Copy the passage on Class B Common Stock between "The holders of Class B Common Stock are not entitled" and "the Company’s assets.", inclusive, swapping "dissolution" for "liquidation".

> Quoted passage
......

Although any record holder of shares of Class A Common Stock is entitled, at any time or from time to time, to convert any or all of such shares held by such holder into the same number of shares of Class B Common Stock, holders of Class B Common Stock are not entitled, based upon the terms of the Class B Common Stock, to convert shares of Class B Common Stock into shares of Class A Common Stock. The holders of Class B Common Stock are entitled to receive, when and as declared by the Company’s Board of Directors, all dividends payable in cash or other property of the Company, and for this purpose Class A Common Stock and Class B Common Stock are considered as one class, and the holders thereof are entitled to participate ratably, share for share, and without preference of either class over the other, in all dividends so declared and paid. However, the holders of Class B Common Stock are entitled to receive cash dividends in each fiscal year of the Company in an amount which is $0.02 per share greater than the amount of cash dividends which are paid on the Class A Common Stock, provided, that such amount may be adjusted in certain instances as described in the Company’s Articles. No stock dividend may be declared or paid on the outstanding shares of Class B Common Stock unless payable in shares of that class, and no stock dividend may be declared or paid on the outstanding shares of Class B Common Stock, unless, at the same time, a stock dividend, at the same rate, is declared and paid on the outstanding shares of the Class A Common Stock, payable in shares of that class.
The holders of Class B Common Stock are not entitled to preemptive, subscription or conversion rights, and there are no redemption or sinking fund provisions applicable to Class B Common Stock. The holders of Class B Common Stock are not subject to further calls or assessments by the Company. Upon voluntary or involuntary dissolution of the Company, after payment or provision for payment of all of the Company’s obligations, the holders of the Class B Common Stock and the Class A Common Stock are entitled to participate equally per share in all distributions of the Company’s assets.

......

> Recorded information
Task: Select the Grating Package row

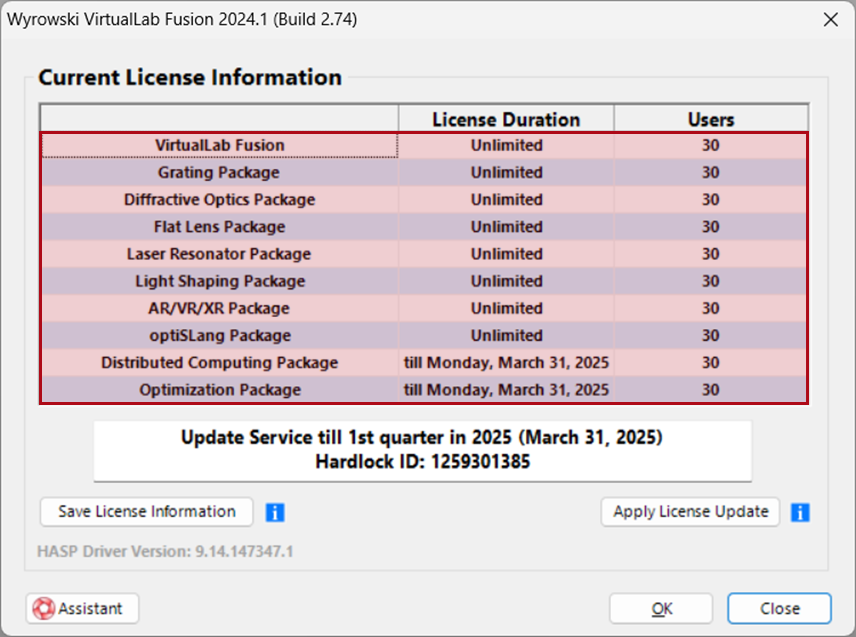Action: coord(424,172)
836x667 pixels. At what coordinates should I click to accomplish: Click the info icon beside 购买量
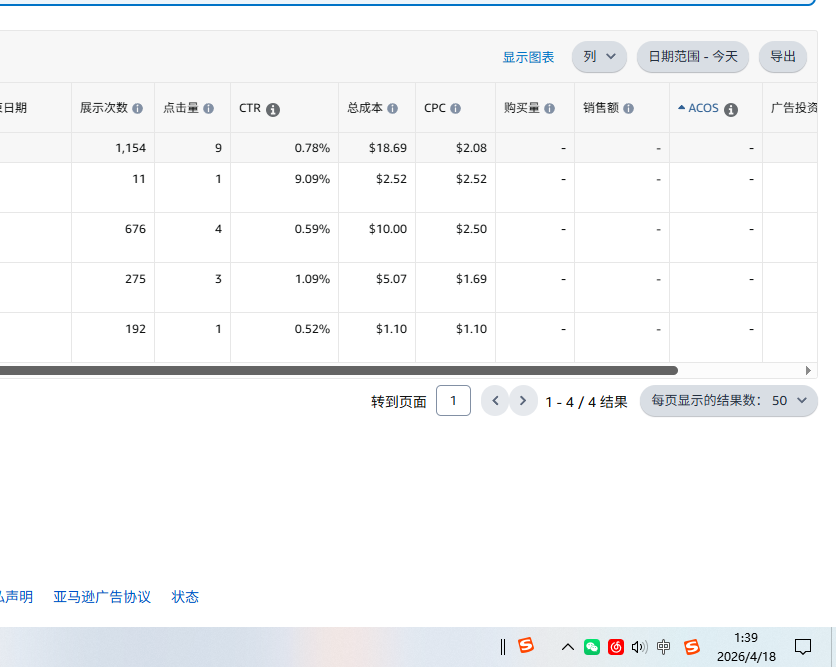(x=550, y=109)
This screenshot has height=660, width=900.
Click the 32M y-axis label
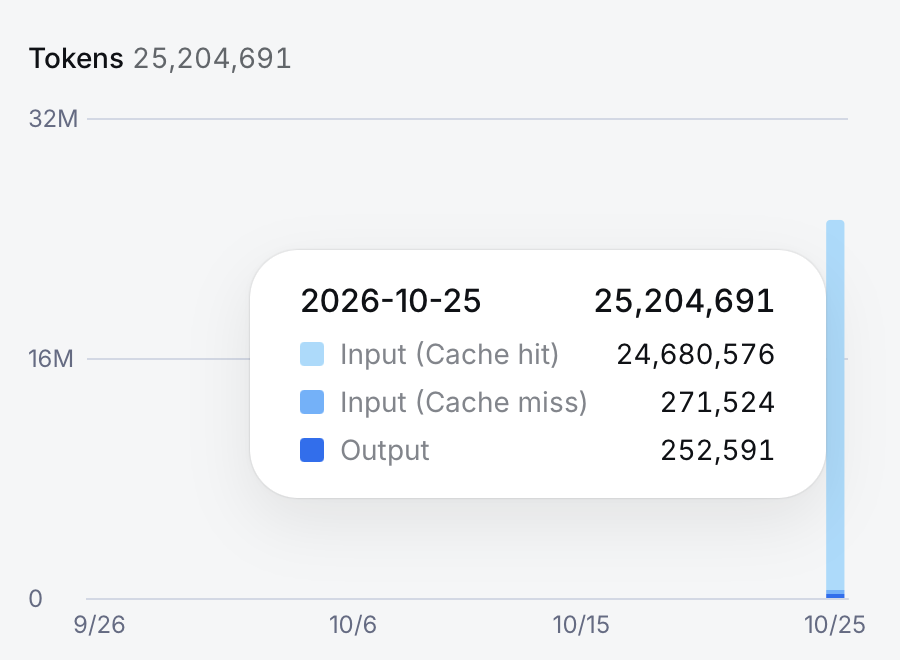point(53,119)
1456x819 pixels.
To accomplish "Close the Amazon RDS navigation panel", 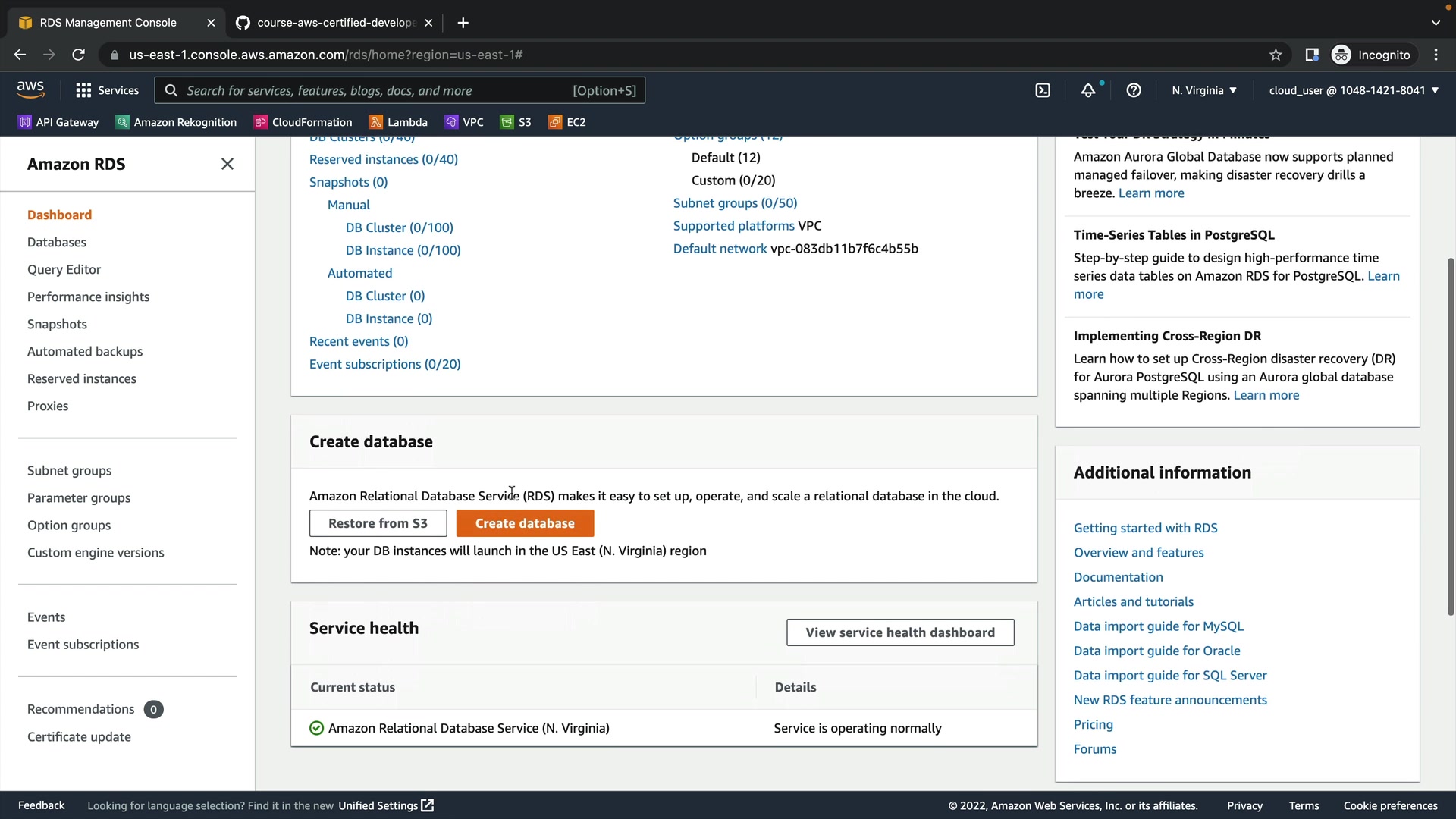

......

> Written answer
The holders of Class B Common Stock are not entitled to preemptive, subscription or conversion rights, and there are no redemption or sinking fund provisions applicable to Class B Common Stock. The holders of Class B Common Stock are not subject to further calls or assessments by the Company. Upon voluntary or involuntary liquidation of the Company, after payment or provision for payment of all of the Company’s obligations, the holders of the Class B Common Stock and the Class A Common Stock are entitled to participate equally per share in all distributions of the Company’s assets.